═════ PROVIDED PASSAGE ═════
In comparison with other methods, the colorimetric method has garnered extensive attention due to its superior responsiveness, portability, and practicality with no need for expensive and cumbersome instruments (Yan et al., 2020). Additionally, the detection result is easy to read out with visual inspection (Hao et al., 2013; Fan et al., 2017). In some research, a colorimetric assay has been developed for the detection of SA using TiO2 NPs. This nanomaterial shows good selectivity for SA, however, the sensitivity of detection is limited (Tseng et al., 2014). In another report, Yang's group developed two rhodamine-based fluorescent probes that could realize bioimaging of SA (Wang et al., 2019a). This colorimetric sensor not only possesses good selectivity and sensitivity toward SA but detection is also observable with the naked-eye. At the same time, it has some shortcomings. The method is time-consuming, involves fussy operation steps, and it is difficult to fabricate probes using it. Previous studies have made it clear that nanozymes can be used in the field of colorimetric sensing owing to the advantages of simple preparation, low cost, and high catalytic activity. In particular, based on the improvement of enzyme catalytic activity, many studies have been carried out to achieve the purpose of colorimetric detection (Zhang et al., 2018; Li et al., 2019). Besides, most studies have focused on the design of nanozymes with different activities for colorimetric sensing of biothiols (Xiong et al., 2015; Song et al., 2020), dopamine (Wang et al., 2019b), glutathione reductase (Zhang et al., 2019), and acid phosphatase (Lin et al., 2020). These sensors generally achieve the goal of detection by using reduced substances to interfere with the oxidation of chromogenic substrates or to reduce oxTMB. However, these methods are usually affected by substances with strong reducibility, and thus the samples generally need to be pretreated. In contrast, few reports have been devoted to designing a scheme for specifically inhibiting the activity of nanozymes to ensure the selectivity of colorimetric sensing.
═════ EXCERPTED RECORDS ═════
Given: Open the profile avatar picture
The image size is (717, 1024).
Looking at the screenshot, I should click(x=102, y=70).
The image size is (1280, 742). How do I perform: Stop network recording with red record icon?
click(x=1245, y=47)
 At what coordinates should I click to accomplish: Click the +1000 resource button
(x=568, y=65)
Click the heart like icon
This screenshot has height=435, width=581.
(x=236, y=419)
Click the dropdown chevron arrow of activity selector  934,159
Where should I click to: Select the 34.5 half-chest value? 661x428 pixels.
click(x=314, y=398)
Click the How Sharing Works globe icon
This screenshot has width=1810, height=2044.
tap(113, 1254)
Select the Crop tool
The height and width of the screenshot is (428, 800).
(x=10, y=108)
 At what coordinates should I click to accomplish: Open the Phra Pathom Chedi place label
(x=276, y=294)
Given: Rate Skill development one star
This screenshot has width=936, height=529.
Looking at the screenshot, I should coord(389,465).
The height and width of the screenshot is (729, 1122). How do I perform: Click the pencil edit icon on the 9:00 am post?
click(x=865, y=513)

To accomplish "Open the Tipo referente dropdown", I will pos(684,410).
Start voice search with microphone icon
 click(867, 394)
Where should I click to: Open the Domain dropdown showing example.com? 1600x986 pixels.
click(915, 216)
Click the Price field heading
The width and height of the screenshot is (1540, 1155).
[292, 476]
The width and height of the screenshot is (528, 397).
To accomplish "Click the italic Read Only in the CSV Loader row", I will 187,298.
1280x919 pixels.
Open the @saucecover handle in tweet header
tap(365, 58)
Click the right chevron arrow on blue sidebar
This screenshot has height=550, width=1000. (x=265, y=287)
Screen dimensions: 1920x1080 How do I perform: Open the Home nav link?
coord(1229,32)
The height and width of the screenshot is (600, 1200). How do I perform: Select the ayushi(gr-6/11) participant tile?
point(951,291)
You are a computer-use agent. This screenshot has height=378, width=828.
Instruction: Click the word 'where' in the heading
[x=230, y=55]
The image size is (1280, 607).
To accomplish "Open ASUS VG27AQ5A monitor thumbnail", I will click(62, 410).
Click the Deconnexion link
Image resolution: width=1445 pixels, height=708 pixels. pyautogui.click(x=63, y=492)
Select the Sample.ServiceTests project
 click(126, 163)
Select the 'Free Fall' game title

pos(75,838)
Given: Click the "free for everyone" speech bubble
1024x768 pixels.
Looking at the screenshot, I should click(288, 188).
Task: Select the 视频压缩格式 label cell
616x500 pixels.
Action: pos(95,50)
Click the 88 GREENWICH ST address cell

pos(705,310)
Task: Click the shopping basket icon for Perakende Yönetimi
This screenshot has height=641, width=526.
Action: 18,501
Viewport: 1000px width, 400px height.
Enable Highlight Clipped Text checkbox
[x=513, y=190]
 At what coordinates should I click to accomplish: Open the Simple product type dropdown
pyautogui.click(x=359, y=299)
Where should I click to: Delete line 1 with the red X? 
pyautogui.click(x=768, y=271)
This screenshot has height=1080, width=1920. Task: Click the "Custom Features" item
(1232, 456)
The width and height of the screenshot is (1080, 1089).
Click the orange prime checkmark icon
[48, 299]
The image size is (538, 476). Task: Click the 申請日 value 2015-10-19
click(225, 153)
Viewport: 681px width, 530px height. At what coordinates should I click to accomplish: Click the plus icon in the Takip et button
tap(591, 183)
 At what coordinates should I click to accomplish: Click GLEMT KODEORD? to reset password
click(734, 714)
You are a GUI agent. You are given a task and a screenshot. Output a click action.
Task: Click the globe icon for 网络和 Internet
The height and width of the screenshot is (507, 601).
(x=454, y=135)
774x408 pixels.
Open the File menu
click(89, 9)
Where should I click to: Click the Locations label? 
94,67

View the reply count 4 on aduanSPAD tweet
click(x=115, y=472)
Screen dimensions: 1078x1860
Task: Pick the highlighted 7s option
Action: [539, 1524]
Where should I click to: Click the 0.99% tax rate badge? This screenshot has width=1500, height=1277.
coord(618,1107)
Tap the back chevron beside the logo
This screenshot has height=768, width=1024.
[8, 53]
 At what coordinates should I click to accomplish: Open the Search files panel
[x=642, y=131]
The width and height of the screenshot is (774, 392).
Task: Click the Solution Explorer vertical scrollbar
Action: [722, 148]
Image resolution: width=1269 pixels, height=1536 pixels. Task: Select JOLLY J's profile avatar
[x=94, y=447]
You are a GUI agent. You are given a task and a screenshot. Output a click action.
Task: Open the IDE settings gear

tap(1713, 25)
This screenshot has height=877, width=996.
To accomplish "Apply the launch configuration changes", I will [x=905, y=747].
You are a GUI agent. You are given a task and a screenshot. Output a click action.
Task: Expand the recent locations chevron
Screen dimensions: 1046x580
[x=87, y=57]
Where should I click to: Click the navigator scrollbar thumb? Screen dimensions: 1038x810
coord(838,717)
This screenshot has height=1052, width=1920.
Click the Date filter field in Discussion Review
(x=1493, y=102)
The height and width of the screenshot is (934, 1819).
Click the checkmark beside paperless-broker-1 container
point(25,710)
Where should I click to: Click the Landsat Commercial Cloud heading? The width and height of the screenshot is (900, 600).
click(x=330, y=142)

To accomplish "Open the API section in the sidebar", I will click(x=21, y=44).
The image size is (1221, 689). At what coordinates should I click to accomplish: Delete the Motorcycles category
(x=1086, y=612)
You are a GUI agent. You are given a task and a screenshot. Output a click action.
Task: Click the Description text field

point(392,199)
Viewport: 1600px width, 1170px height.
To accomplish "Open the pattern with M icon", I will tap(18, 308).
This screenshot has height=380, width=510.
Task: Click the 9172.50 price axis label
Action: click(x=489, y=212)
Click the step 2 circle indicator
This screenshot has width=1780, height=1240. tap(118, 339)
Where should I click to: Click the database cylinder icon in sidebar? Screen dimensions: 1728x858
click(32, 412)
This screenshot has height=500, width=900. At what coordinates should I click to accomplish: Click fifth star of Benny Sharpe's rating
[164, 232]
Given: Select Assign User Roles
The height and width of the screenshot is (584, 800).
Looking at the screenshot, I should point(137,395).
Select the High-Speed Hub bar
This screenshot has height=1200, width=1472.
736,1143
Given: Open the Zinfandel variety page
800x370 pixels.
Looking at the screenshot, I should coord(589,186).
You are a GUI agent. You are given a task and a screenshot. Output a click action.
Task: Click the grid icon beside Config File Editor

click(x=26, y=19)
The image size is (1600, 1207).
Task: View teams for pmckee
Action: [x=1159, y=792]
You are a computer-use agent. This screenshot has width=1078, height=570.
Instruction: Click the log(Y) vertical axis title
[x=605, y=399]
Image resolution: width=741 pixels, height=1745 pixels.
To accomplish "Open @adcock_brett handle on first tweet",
═════
DIRECTIONS FOR THIS TASK:
Answer these questions from the passage on colorimetric detection:
(a) What limitation does it give for the colorimetric assay for SA that uses TiO2 NPs?
(b) Which three advantages of nanozymes does it name for colorimetric sensing?
(c) What reason does it give for why samples generally need to be pretreated?

RESULT:
(a) The sensitivity of detection is limited.
(b) Simple preparation, low cost, and high catalytic activity.
(c) The methods are usually affected by substances with strong reducibility.